简体   繁体   English

NumPy 将函数应用于与另一个 numpy 数组对应的行组

[英]NumPy apply function to groups of rows corresponding to another numpy array

I have a NumPy array with each row representing some (x, y, z) coordinate like so:我有一个 NumPy 数组,每一行代表一些 (x, y, z) 坐标,如下所示:

a = array([[0, 0, 1],
           [1, 1, 2],
           [4, 5, 1],
           [4, 5, 2]])

I also have another NumPy array with unique values of the z-coordinates of that array like so:我还有另一个 NumPy 数组,该数组具有该数组的 z 坐标的唯一值,如下所示:

b = array([1, 2])

How can I apply a function, let's call it "f", to each of the groups of rows in a which correspond to the values in b?我如何将一个函数(我们称之为“f”)应用到 a 中与 b 中的值相对应的每组行? For example, the first value of b is 1 so I would get all rows of a which have a 1 in the z-coordinate.例如,b 的第一个值是 1,所以我会得到 a 中 z 坐标为 1 的所有行。 Then, I apply a function to all those values.然后,我将一个函数应用于所有这些值。

In the end, the output would be an array the same shape as b.最后,输出将是一个与 b 形状相同的数组。

I'm trying to vectorize this to make it as fast as possible.我正在尝试对其进行矢量化以使其尽可能快。 Thanks!谢谢!

Example of an expected output (assuming that f is count()):预期输出示例(假设 f 是 count()):

c = array([2, 2])

because there are 2 rows in array a which have az value of 1 in array b and also 2 rows in array a which have az value of 2 in array b.因为数组 a 中有 2 行,数组 b 中的 az 值为 1,数组 a 中有 2 行,数组 b 中的 az 值为 2。

A trivial solution would be to iterate over array b like so:一个简单的解决方案是像这样迭代数组 b :

for val in b:
    apply function to a based on val
    append to an array c

My attempt:我的尝试:

I tried doing something like this, but it just returns an empty array.我尝试做这样的事情,但它只返回一个空数组。

func(a[a[:, 2]==b])

The problem is that the groups of rows with the same Z can have different sizes so you cannot stack them into one 3D numpy array which would allow to easily apply a function along the third dimension.问题是具有相同 Z 的行组可以具有不同的大小,因此您不能将它们堆叠成一个 3D numpy 数组,这将允许沿第三维轻松应用函数。 One solution is to use a for-loop, another is to use np.split :一种解决方案是使用 for 循环,另一种是使用np.split

a = np.array([[0, 0, 1],
              [1, 1, 2],
              [4, 5, 1],
              [4, 5, 2],
              [4, 3, 1]])


a_sorted = a[a[:,2].argsort()]

inds = np.unique(a_sorted[:,2], return_index=True)[1]
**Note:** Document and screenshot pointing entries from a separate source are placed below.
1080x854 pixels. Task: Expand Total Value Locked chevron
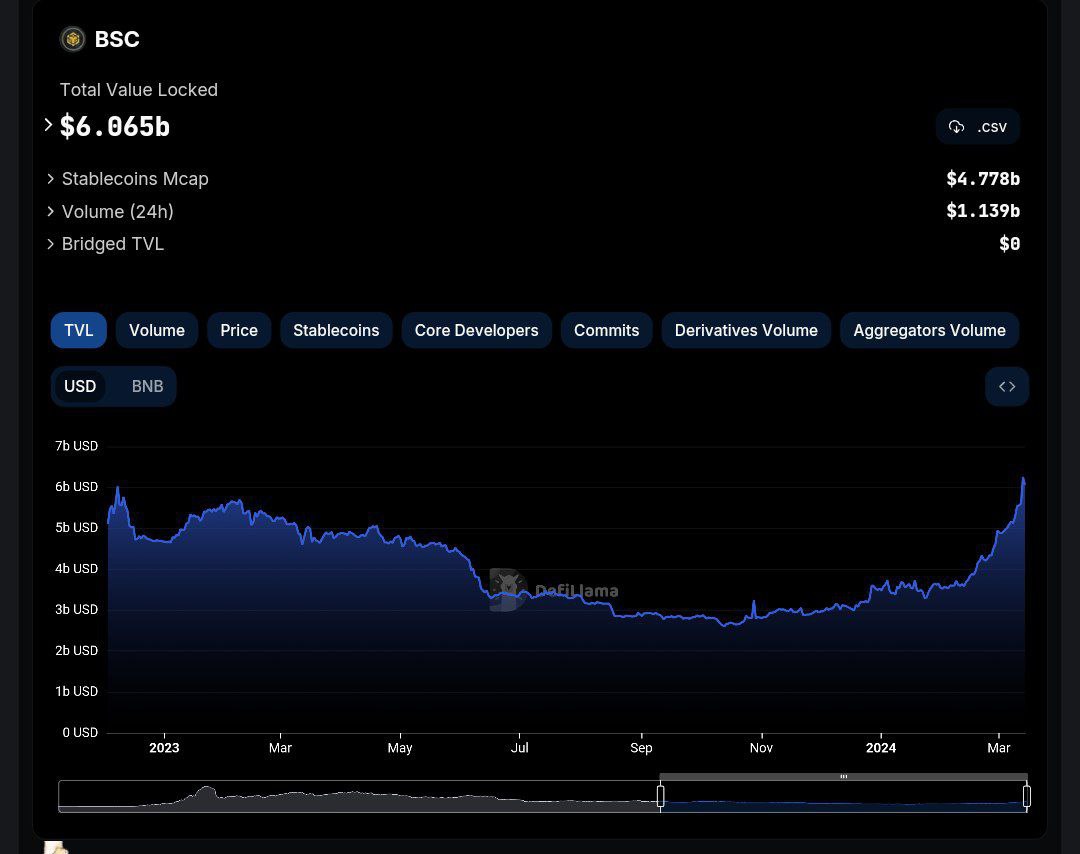pyautogui.click(x=48, y=125)
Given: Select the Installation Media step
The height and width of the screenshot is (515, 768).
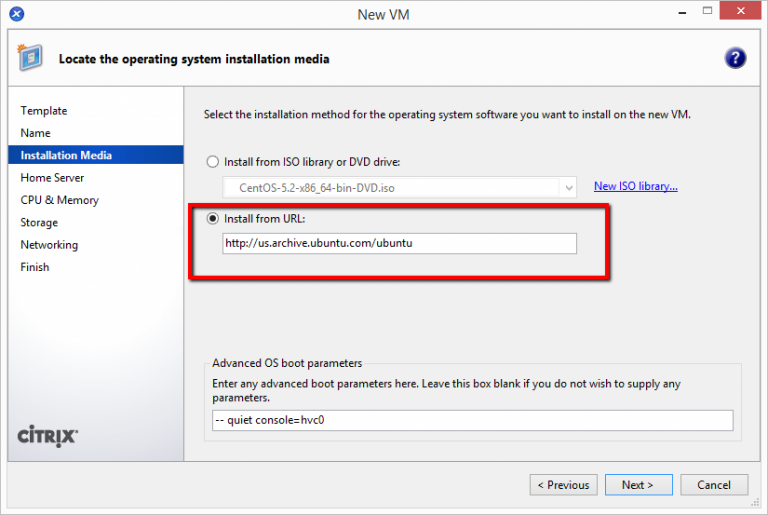Looking at the screenshot, I should (66, 155).
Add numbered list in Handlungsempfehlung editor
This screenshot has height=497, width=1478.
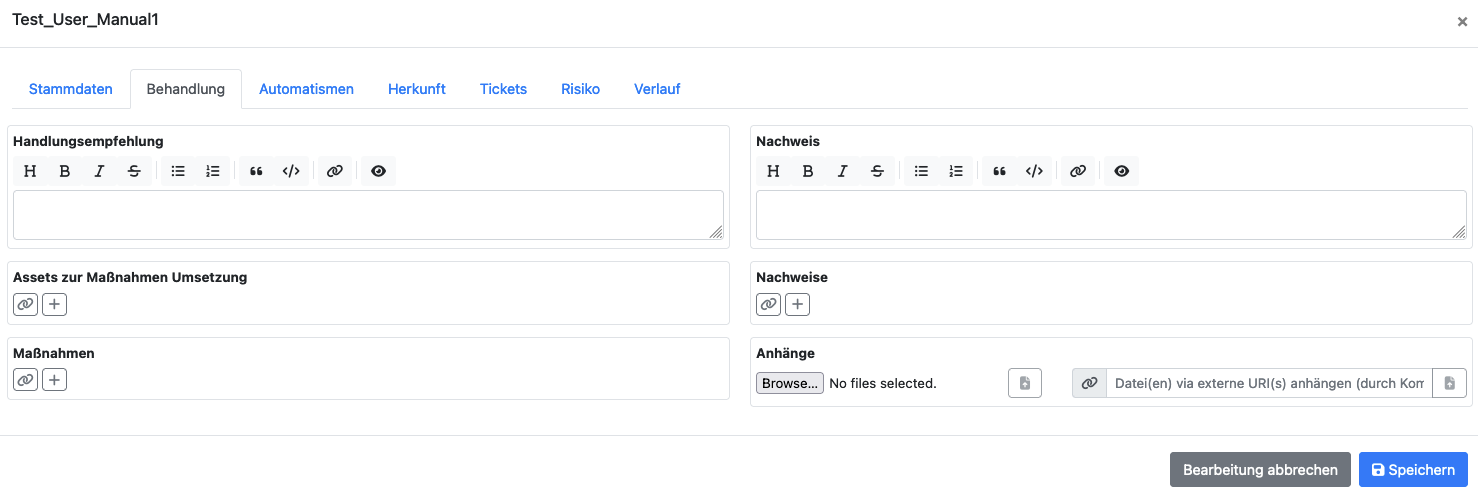click(213, 171)
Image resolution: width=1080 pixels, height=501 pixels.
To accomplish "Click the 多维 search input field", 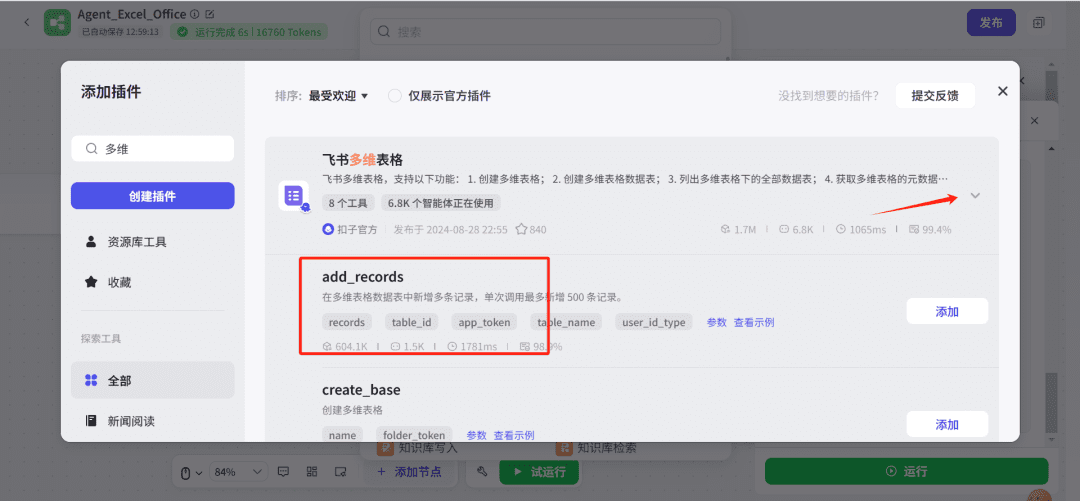I will point(160,149).
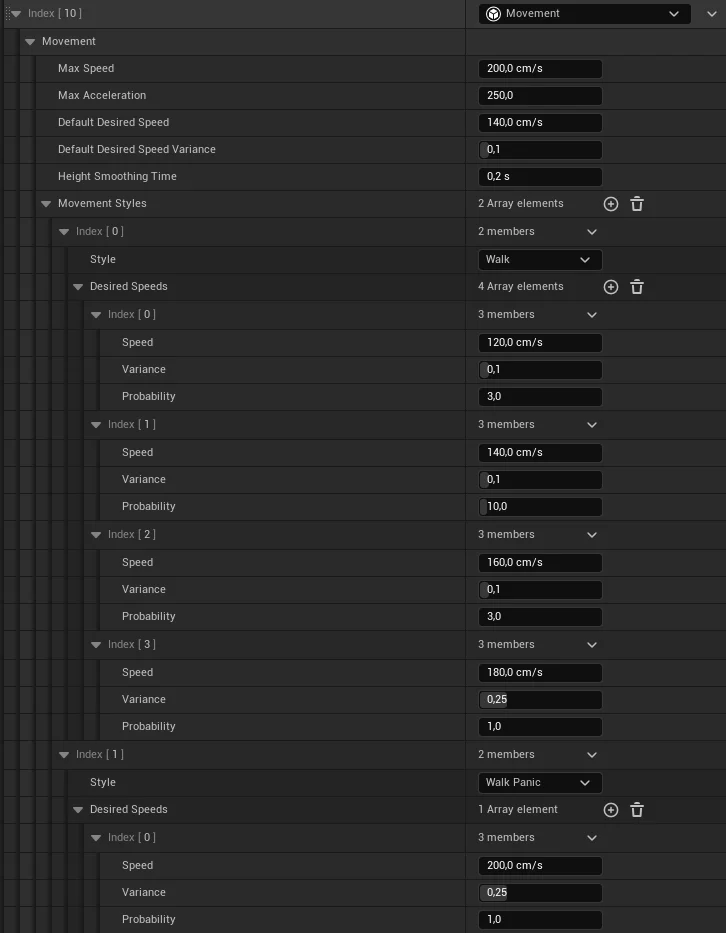Clear Walk Panic Desired Speeds using trash icon
This screenshot has width=726, height=933.
pos(637,809)
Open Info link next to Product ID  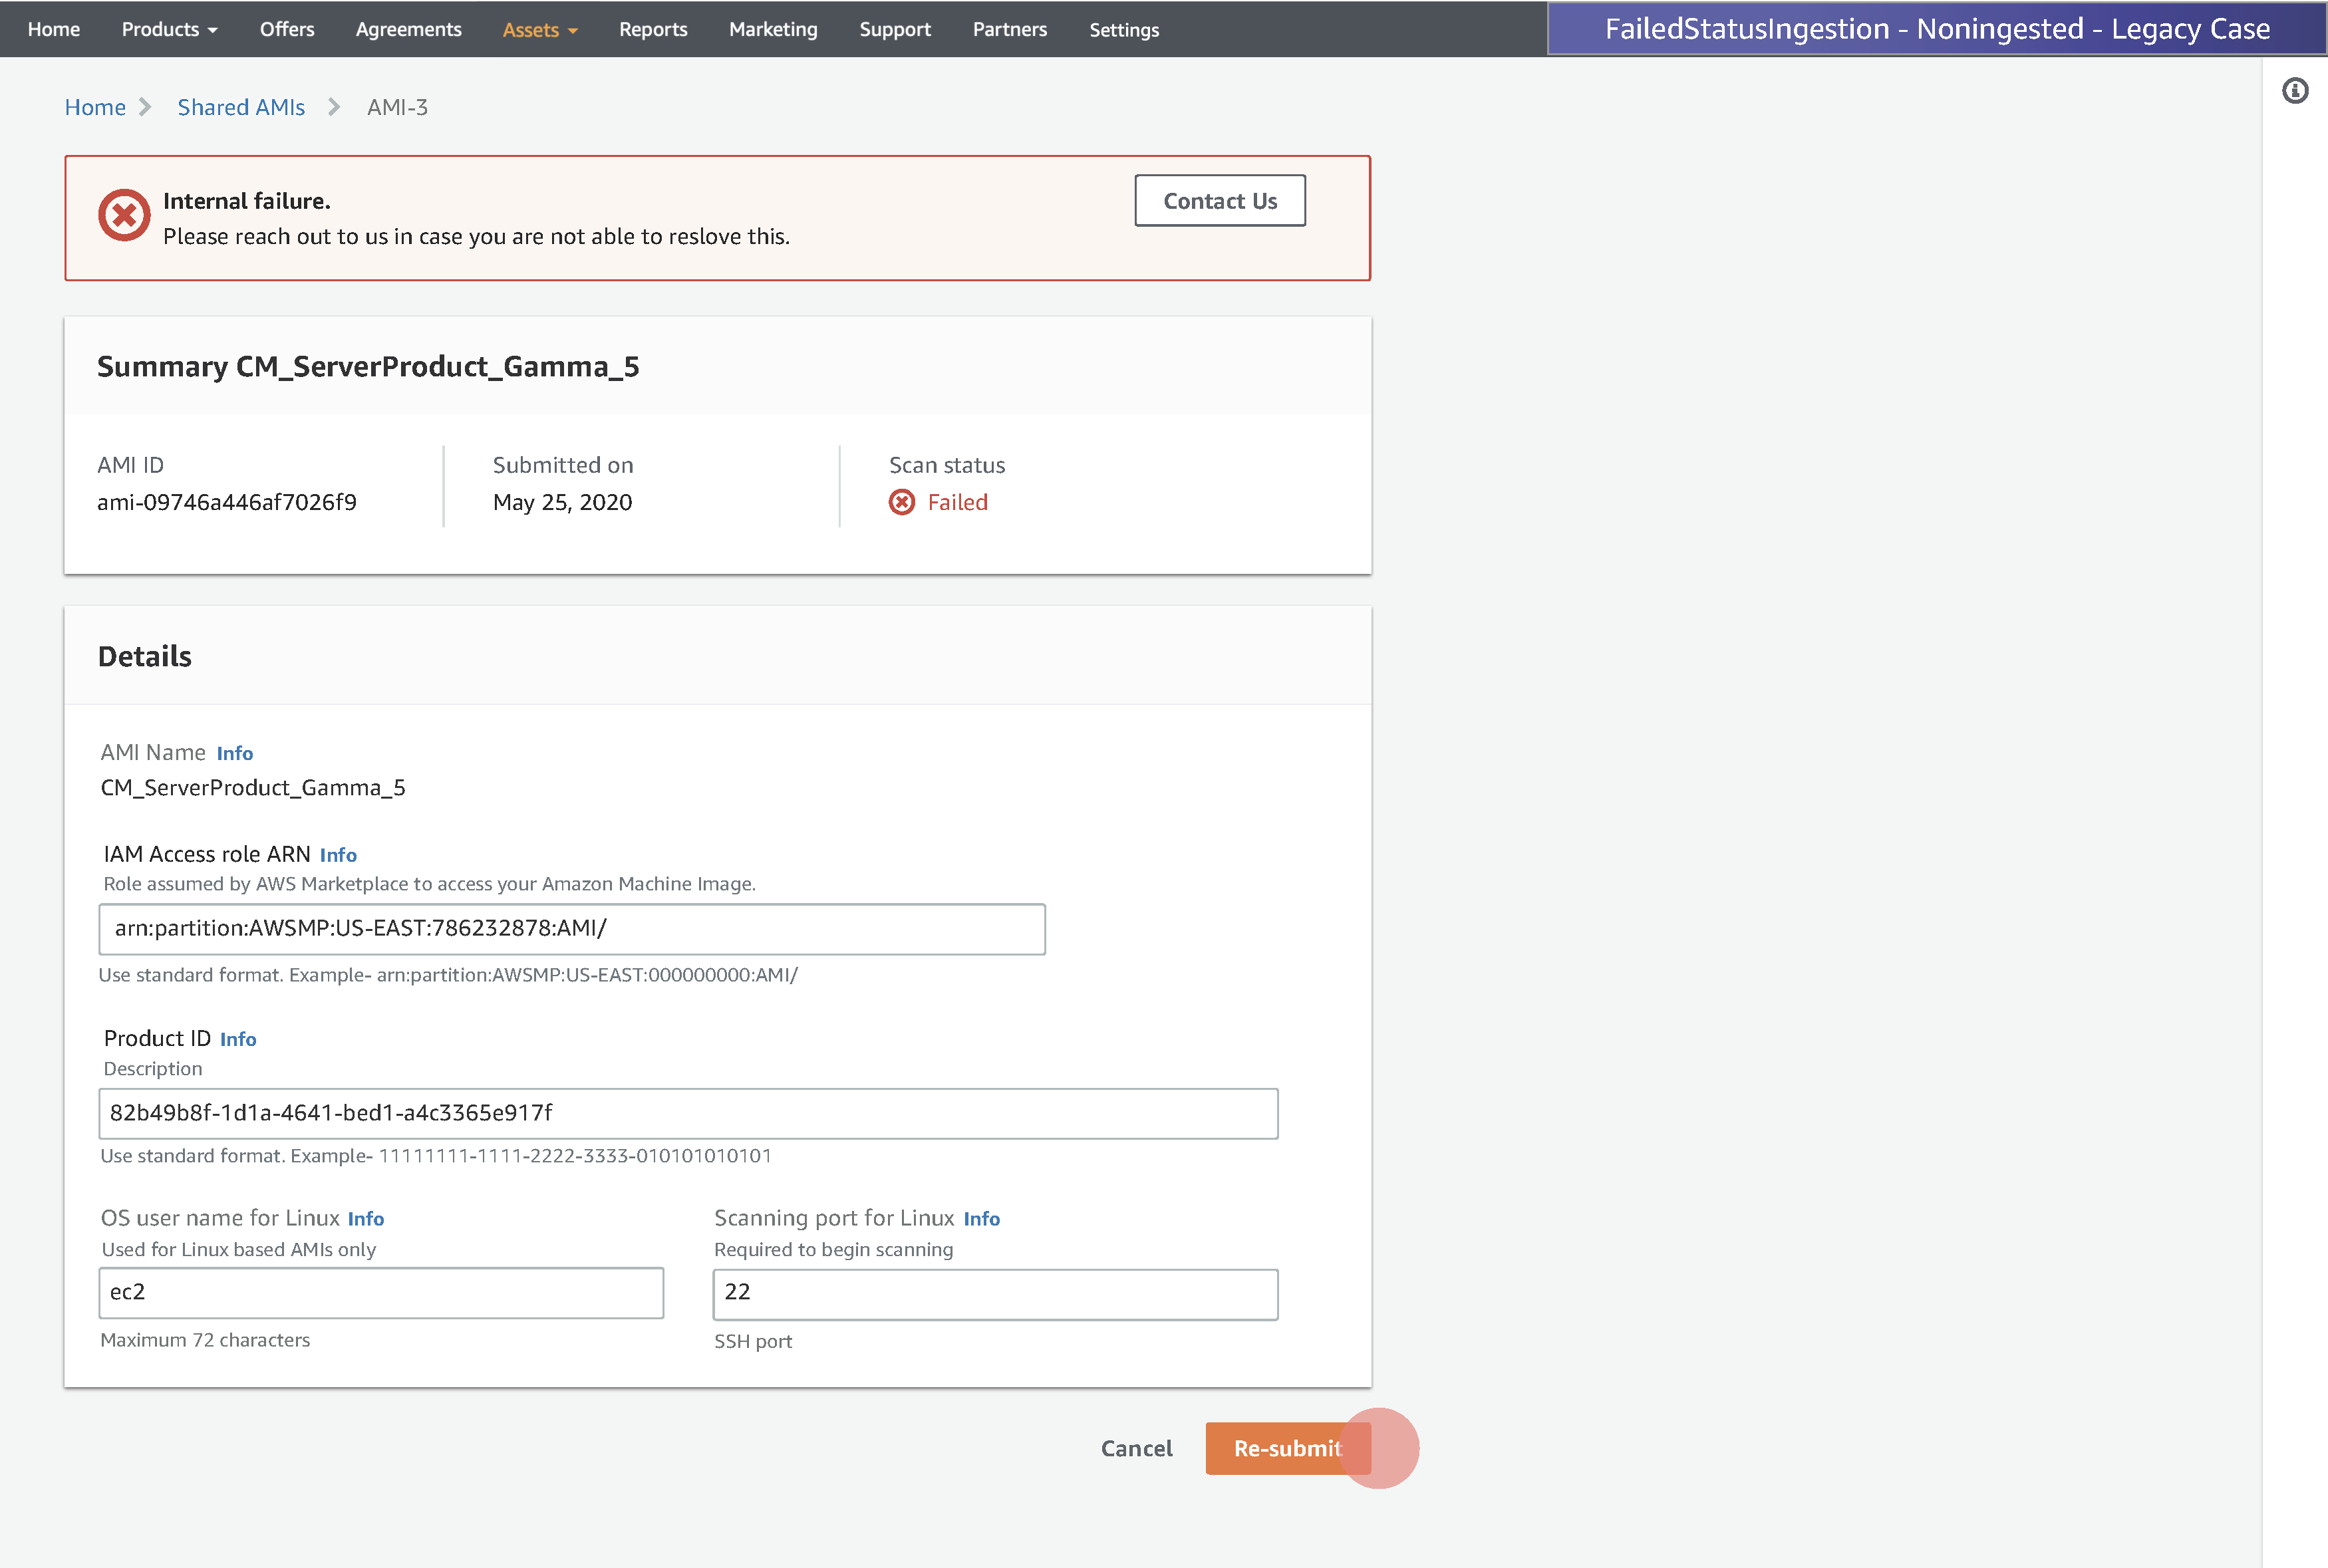coord(238,1039)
a_split = np.split(a_sorted, inds)[1:]

# [array([[0, 0, 1],
#         [4, 5, 1],
#         [4, 3, 1]]),

#  array([[1, 1, 2],
#         [4, 5, 2]])]

f = np.sum  # example of a function

result = list(map(f, a_split))
# [19, 15]

But imho the best solution is to use pandas and groupby as suggested by FBruzzesi.但恕我直言,最好的解决方案是按照 FBruzzesi 的建议使用 pandas 和 groupby。 You can then convert the result to a numpy array.然后,您可以将结果转换为 numpy 数组。

EDIT : For completeness, here are the other two solutions编辑:为了完整起见,这里是另外两个解决方案

List comprehension:列表理解:

b = np.unique(a[:,2])
result = [f(a[a[:,2] == z]) for z in b]

Pandas:熊猫:

df = pd.DataFrame(a, columns=list('XYZ'))
result = df.groupby(['Z']).apply(lambda x: f(x.values)).tolist()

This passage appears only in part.